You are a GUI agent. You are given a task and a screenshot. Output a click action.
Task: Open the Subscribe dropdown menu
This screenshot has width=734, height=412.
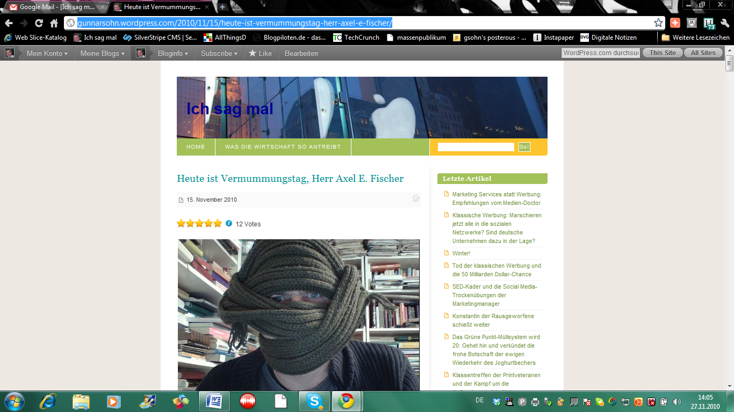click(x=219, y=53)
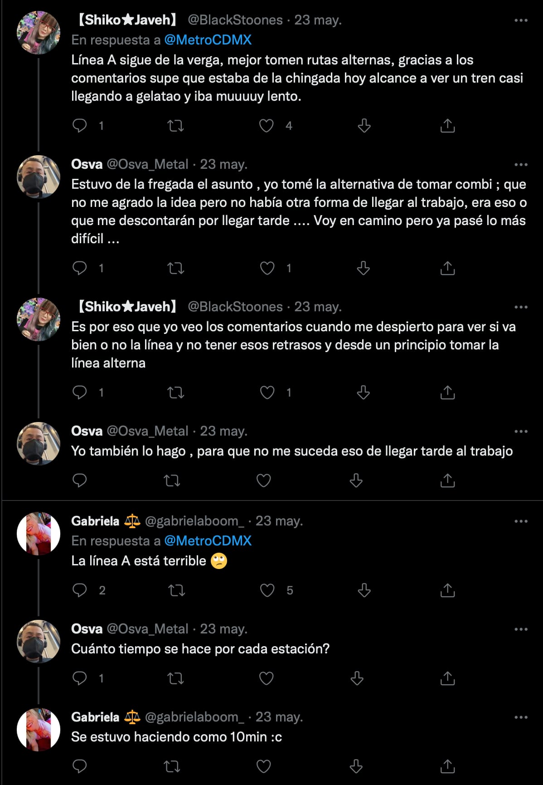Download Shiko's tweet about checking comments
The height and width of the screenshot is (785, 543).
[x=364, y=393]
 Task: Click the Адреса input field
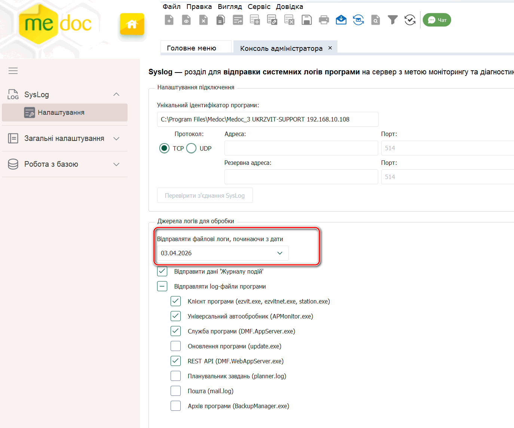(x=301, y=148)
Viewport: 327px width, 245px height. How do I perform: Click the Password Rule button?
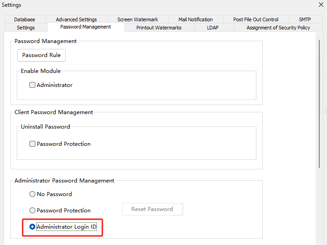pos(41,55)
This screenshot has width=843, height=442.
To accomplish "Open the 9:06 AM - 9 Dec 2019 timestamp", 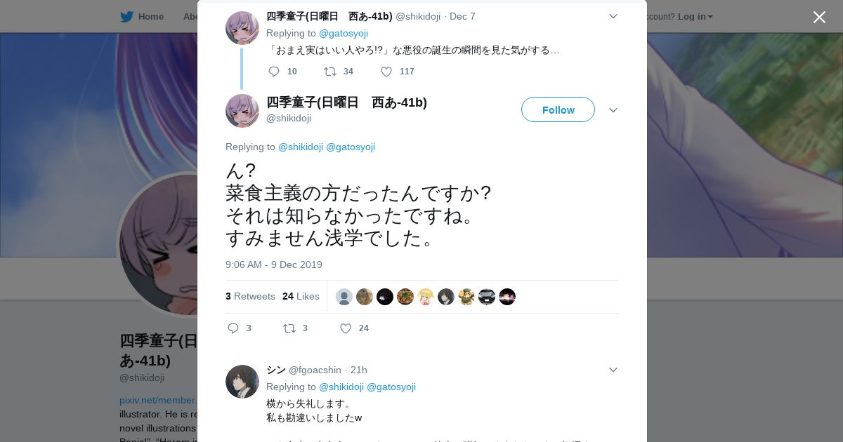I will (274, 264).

_EXERCISE PROMPT_
Retype, exactly as written, everything from the first line of the data above through the line containing "Task: Open the Subscribe dropdown menu". Nothing else should appear.

_RESULT BELOW_
You are a GUI agent. You are given a task and a screenshot. Output a click action.
Task: Open the Subscribe dropdown menu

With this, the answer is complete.